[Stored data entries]
***
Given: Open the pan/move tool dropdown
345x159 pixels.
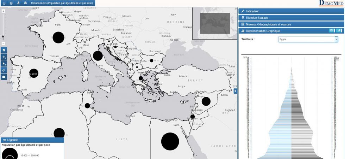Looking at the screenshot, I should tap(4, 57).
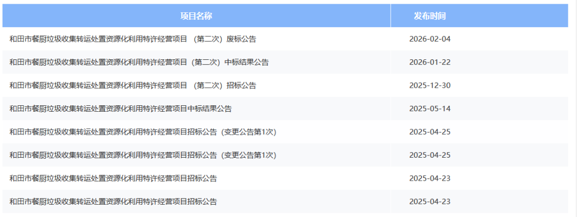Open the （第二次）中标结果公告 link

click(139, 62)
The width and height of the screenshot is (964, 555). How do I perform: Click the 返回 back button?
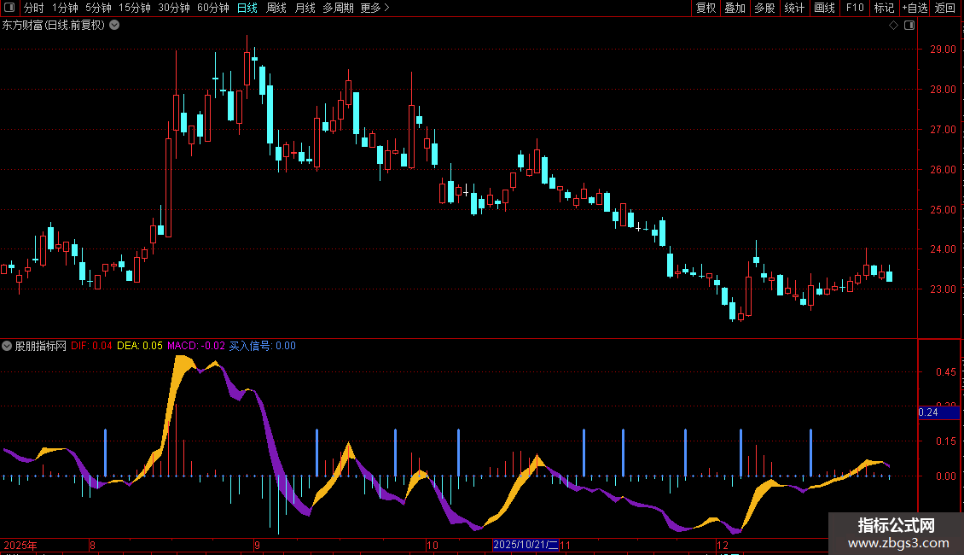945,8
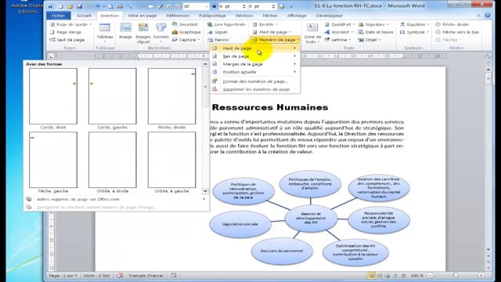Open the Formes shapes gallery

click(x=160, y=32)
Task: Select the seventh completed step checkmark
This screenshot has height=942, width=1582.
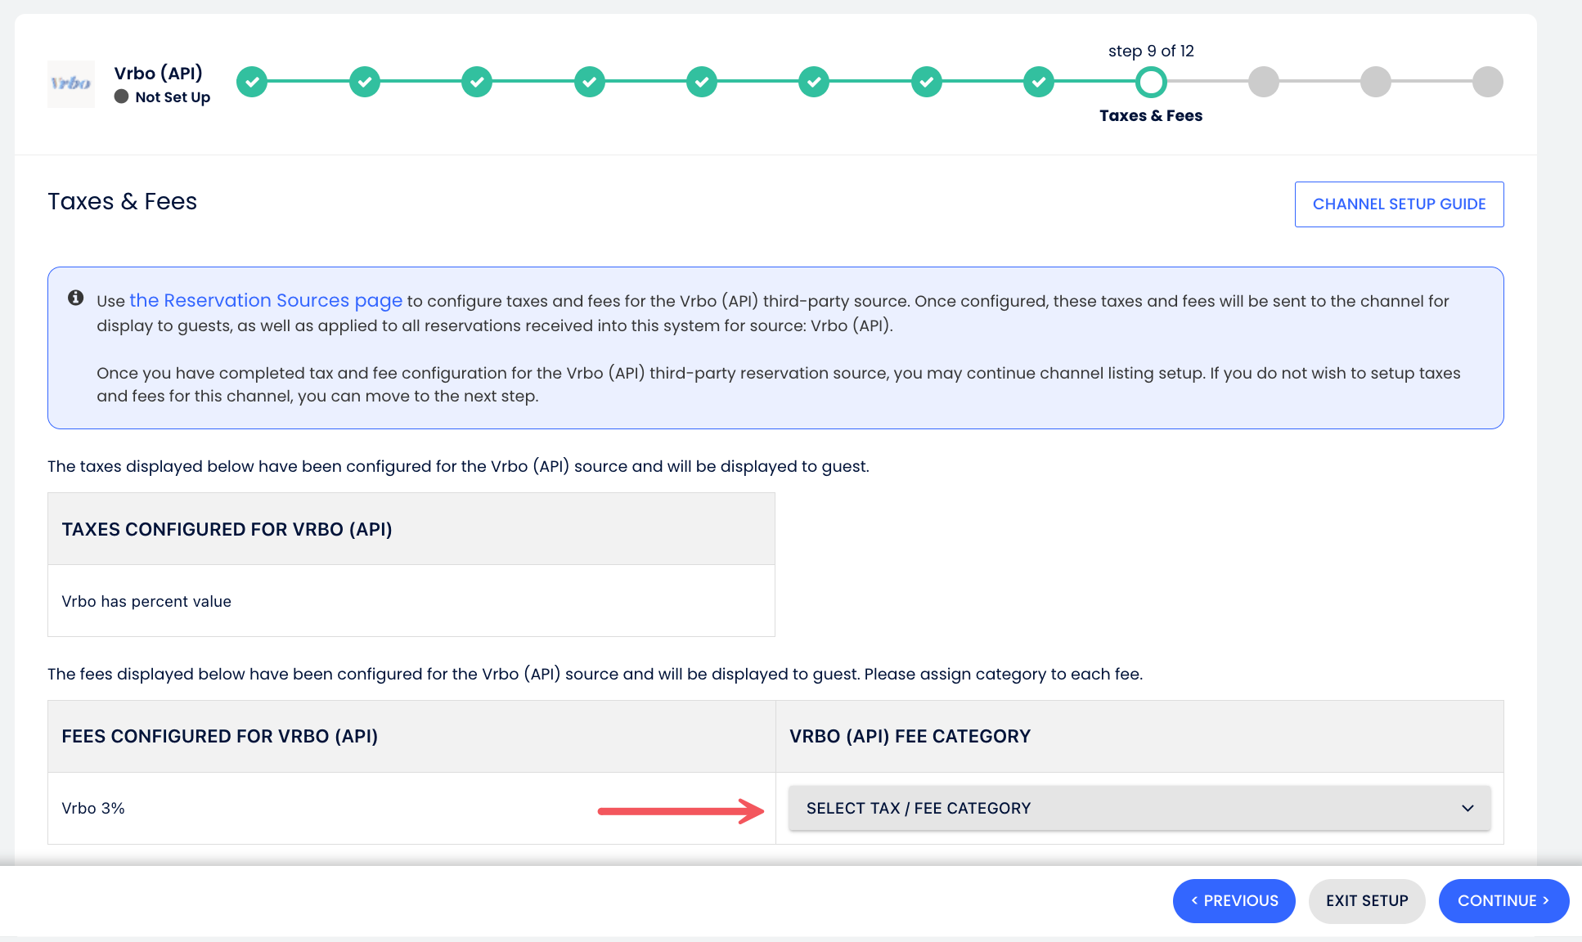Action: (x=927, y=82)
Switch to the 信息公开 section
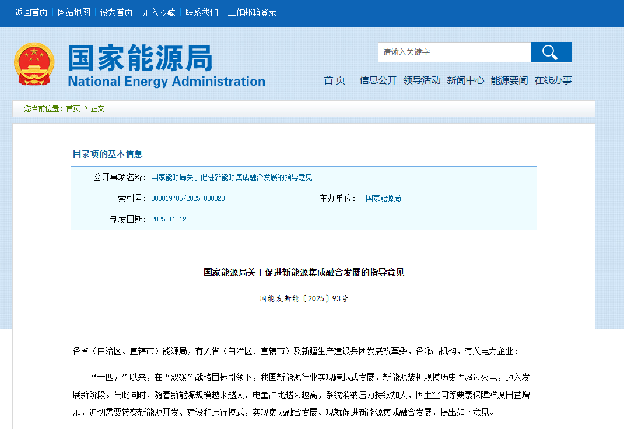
***
Copy out every line above, word for word, minus images.

Given: Open the pan/move tool dropdown
345x159 pixels.
Looking at the screenshot, I should tap(4, 57).
Open the （第二次）中标结果公告 link

click(139, 62)
The width and height of the screenshot is (964, 555). How do I perform: Click the 返回 back button?
945,8
Open the Formes shapes gallery

click(x=160, y=32)
Task: Select the seventh completed step checkmark
This screenshot has height=942, width=1582.
Action: (x=927, y=82)
Switch to the 信息公开 section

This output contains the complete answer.